* _What is being asked_
Can you recast the lines between the one holding "Task: Click the 100.61 ÷ 63 ratio cell" and the one holding "click(x=698, y=243)", inclusive, as a JSON list of strings with one string per line, leaving out any blank lines?

* _Provided entries_
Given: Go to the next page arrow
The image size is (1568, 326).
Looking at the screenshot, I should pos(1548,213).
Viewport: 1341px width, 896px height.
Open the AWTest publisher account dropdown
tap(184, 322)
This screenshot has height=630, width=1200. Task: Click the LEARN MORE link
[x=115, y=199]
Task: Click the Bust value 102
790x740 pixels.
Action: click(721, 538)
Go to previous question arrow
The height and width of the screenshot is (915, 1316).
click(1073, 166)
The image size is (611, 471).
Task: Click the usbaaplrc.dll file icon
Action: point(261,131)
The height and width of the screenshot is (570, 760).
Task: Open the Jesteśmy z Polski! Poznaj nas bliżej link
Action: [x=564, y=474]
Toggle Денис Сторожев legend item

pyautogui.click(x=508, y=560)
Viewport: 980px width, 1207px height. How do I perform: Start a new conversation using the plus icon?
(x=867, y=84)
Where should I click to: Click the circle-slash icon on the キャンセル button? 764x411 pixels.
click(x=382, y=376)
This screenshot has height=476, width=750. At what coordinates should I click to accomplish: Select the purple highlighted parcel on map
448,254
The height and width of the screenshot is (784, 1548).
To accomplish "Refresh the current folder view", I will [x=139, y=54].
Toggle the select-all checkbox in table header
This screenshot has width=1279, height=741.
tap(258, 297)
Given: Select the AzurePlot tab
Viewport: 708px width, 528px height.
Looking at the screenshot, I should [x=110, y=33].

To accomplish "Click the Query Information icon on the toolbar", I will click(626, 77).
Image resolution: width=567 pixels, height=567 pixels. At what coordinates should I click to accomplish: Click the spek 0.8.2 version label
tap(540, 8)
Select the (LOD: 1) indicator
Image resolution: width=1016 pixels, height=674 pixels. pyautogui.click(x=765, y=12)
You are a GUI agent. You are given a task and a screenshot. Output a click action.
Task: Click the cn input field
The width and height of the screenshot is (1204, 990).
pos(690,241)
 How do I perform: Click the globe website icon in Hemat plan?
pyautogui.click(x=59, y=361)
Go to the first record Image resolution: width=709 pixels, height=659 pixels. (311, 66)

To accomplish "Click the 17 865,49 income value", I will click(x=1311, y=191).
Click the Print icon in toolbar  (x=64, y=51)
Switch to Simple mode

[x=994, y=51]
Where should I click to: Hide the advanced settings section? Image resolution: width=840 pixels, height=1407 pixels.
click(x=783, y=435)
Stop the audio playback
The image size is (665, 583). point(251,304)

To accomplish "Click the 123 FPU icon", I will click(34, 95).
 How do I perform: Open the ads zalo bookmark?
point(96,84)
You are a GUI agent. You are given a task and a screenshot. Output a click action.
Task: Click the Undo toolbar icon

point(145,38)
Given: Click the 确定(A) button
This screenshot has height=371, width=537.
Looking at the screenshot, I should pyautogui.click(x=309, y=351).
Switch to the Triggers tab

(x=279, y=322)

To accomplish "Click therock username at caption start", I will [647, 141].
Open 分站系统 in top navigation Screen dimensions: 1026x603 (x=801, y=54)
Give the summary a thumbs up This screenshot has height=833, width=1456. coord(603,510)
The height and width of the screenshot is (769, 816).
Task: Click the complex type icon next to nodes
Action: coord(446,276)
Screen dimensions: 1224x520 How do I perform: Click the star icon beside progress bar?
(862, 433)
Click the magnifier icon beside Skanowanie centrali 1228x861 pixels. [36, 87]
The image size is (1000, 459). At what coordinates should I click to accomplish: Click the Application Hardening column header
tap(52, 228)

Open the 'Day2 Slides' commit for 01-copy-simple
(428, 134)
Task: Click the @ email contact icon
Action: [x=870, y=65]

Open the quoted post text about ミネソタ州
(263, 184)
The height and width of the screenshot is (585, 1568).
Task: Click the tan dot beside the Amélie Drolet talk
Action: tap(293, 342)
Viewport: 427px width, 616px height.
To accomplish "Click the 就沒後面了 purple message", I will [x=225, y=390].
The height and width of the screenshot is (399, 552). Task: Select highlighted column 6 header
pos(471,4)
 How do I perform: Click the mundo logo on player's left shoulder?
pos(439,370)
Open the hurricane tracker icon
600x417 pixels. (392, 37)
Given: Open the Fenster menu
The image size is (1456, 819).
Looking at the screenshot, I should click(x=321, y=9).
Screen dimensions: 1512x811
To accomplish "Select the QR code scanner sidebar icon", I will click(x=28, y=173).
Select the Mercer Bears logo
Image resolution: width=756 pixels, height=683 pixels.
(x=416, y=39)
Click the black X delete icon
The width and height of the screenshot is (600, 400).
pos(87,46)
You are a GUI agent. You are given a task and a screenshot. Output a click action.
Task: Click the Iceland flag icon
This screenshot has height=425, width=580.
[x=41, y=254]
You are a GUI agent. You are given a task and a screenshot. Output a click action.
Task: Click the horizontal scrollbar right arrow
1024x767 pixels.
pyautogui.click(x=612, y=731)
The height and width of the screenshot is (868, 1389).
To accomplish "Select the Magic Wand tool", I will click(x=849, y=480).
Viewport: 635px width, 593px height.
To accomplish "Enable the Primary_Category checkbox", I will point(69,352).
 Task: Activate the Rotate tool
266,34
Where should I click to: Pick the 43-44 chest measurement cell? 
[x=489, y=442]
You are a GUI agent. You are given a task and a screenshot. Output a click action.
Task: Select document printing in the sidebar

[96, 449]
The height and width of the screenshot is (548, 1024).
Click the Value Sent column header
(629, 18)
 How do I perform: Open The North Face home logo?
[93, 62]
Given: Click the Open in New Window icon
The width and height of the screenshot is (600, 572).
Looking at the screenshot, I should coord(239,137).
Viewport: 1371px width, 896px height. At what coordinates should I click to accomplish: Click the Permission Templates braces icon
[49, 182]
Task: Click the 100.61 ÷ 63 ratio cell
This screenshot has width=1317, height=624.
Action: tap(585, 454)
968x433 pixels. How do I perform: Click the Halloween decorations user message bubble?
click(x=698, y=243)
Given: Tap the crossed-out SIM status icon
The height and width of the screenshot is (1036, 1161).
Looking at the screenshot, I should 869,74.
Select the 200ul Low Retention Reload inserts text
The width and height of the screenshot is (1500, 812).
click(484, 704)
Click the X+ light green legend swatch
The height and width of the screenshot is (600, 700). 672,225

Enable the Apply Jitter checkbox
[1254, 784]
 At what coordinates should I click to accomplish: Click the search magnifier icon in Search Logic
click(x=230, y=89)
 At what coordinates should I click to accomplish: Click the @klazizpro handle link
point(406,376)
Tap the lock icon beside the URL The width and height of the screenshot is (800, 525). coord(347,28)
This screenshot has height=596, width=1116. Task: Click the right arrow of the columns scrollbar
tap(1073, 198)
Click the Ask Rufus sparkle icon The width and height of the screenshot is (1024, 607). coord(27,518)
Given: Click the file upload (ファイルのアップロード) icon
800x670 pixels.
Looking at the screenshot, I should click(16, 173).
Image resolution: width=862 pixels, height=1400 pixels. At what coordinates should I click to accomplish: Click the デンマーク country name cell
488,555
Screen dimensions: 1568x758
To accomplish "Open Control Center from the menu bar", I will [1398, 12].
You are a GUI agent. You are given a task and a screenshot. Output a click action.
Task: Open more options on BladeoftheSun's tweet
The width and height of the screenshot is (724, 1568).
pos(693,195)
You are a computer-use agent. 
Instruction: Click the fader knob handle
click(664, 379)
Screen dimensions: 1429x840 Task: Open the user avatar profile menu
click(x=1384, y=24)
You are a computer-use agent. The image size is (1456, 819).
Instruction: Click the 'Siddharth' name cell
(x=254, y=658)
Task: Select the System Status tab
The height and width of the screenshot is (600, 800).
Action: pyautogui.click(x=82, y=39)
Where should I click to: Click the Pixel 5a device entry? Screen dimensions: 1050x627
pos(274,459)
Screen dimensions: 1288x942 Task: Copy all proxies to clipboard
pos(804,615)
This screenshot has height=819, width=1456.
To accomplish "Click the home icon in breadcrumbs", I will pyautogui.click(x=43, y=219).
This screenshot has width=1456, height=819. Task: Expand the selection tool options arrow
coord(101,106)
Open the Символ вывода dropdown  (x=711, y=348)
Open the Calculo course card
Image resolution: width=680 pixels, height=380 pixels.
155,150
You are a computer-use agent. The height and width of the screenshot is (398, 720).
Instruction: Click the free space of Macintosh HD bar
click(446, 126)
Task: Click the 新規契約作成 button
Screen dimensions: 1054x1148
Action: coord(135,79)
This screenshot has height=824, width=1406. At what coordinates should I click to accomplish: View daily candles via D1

* _Task response_
[
  "Task: Click the 100.61 ÷ 63 ratio cell",
  "This screenshot has width=1317, height=624.",
  "Action: tap(585, 454)",
  "968x433 pixels. How do I perform: Click the Halloween decorations user message bubble?",
  "click(x=698, y=243)"
]